Exact reproduction, images excluded: write out the records below.
Top of Records to process
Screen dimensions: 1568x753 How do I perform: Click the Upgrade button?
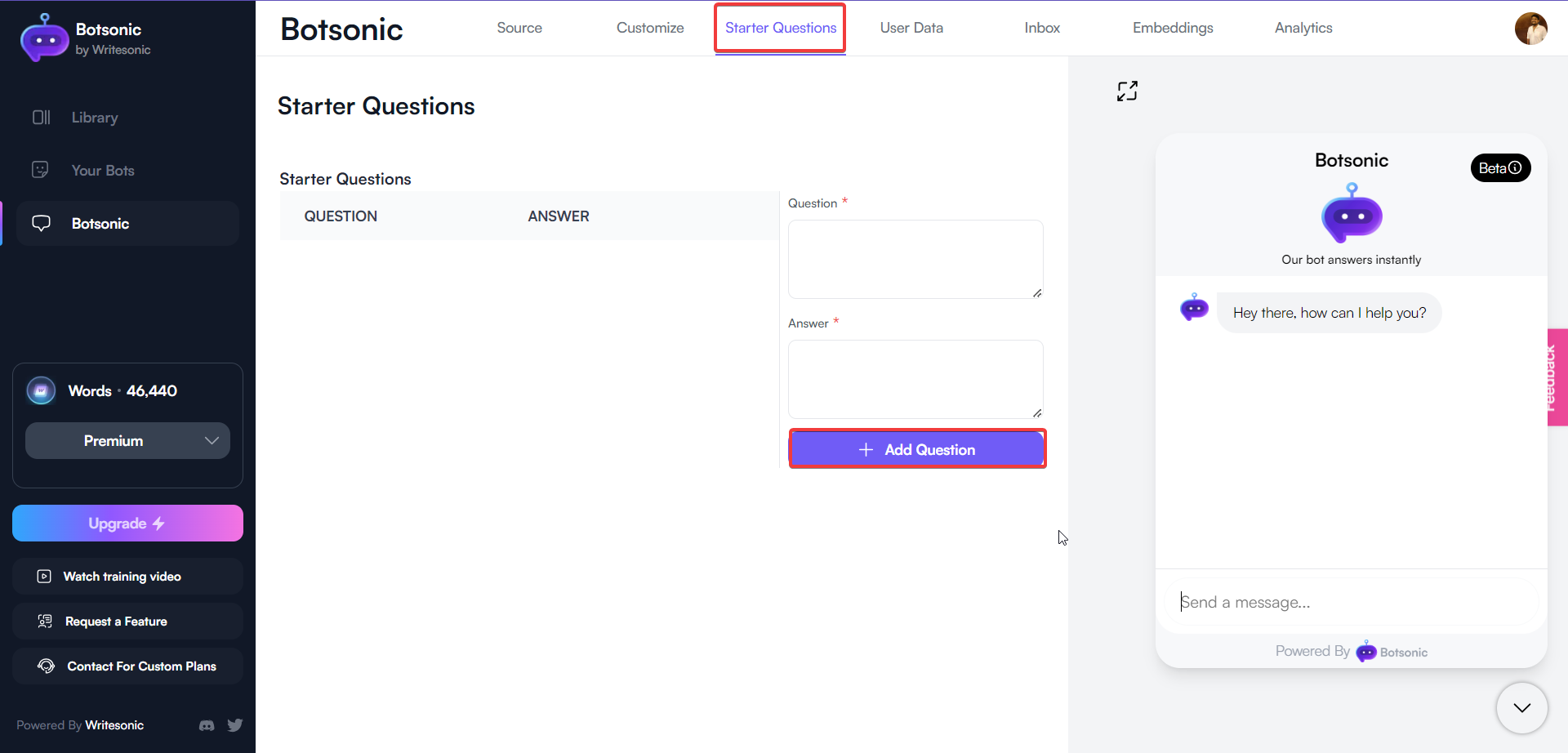point(127,523)
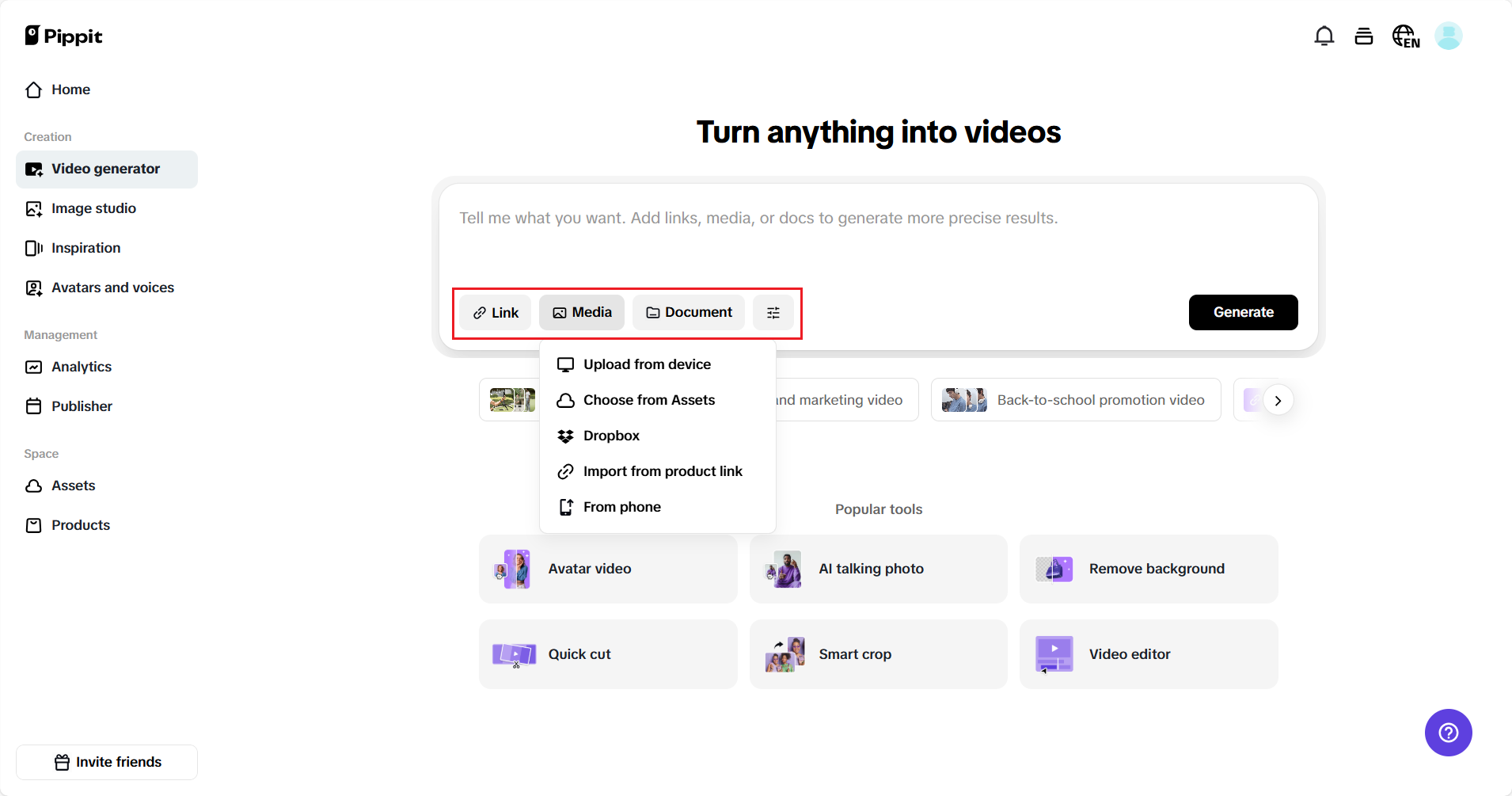The image size is (1512, 796).
Task: Open the Publisher section
Action: pyautogui.click(x=82, y=406)
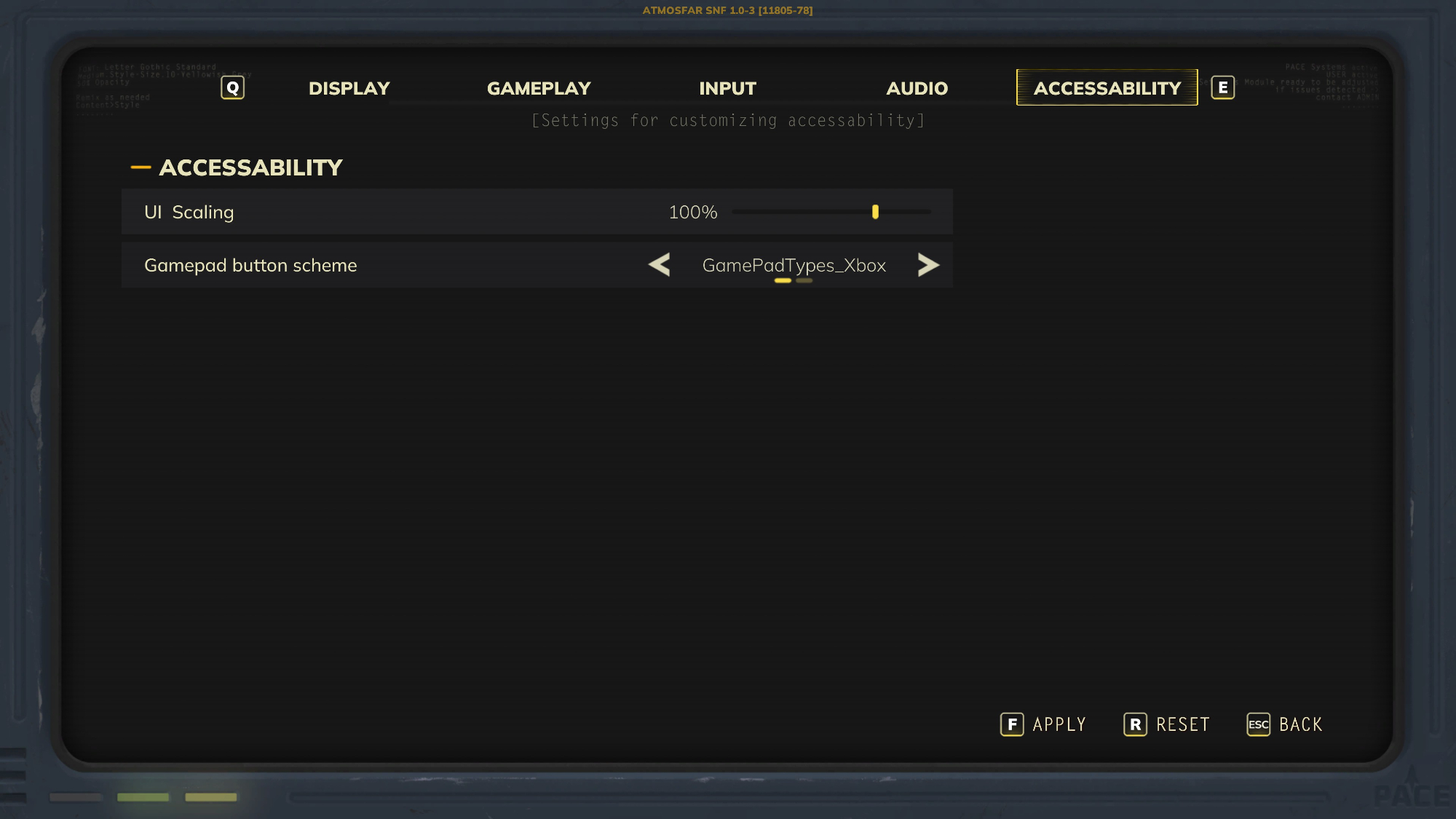The image size is (1456, 819).
Task: Click the second page indicator dot under scheme
Action: (x=804, y=280)
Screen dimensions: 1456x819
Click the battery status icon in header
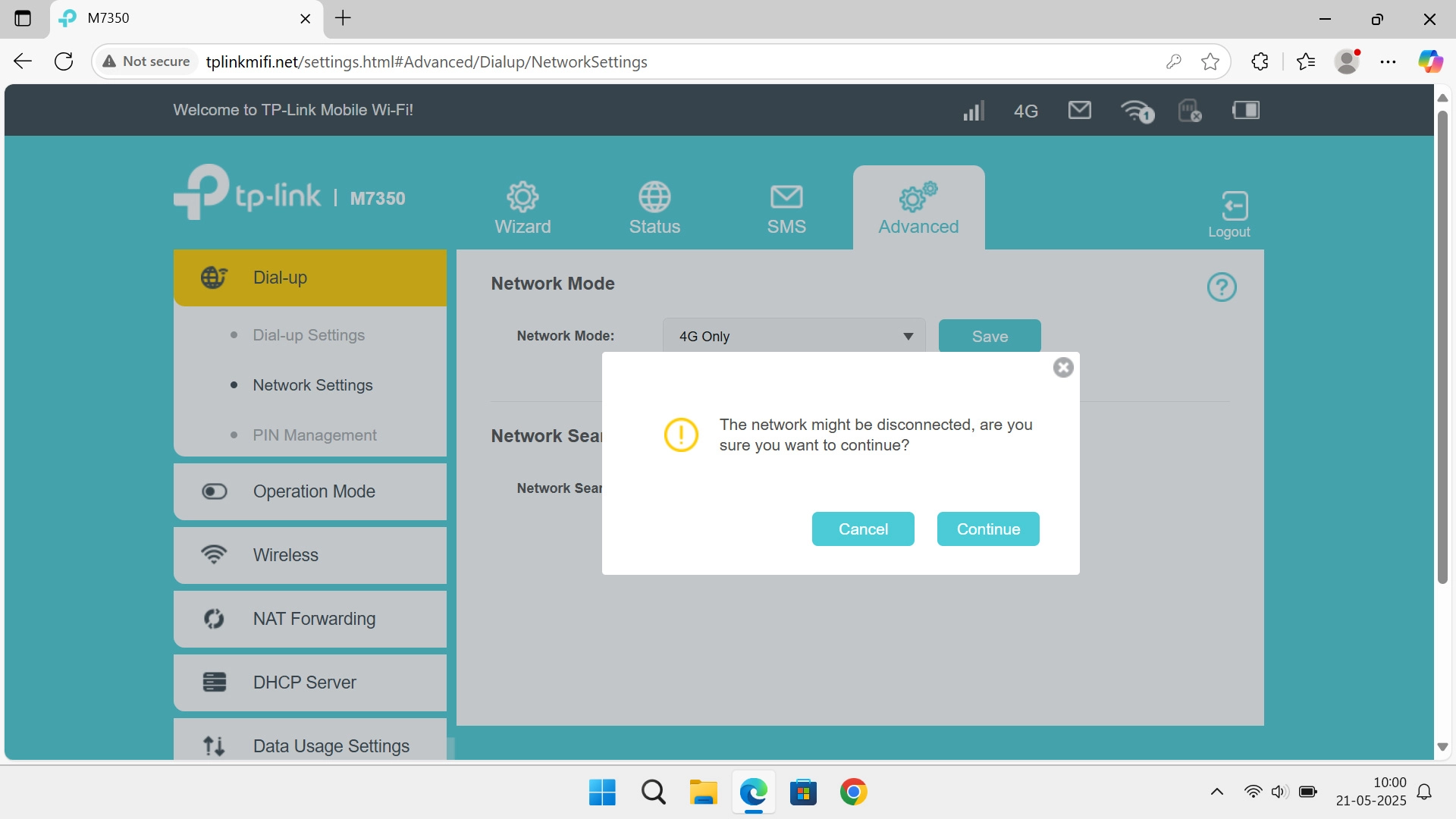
Bottom of Records to process
**Exercise output:**
Screen dimensions: 1568x753 How do I perform: Click the Upgrade button?
point(127,523)
The image size is (1512, 796).
Task: Open the Publisher section
Action: pyautogui.click(x=82, y=406)
The image size is (1456, 819).
Task: Click the second page indicator dot under scheme
Action: (x=804, y=280)
Screen dimensions: 1456x819
Click the battery status icon in header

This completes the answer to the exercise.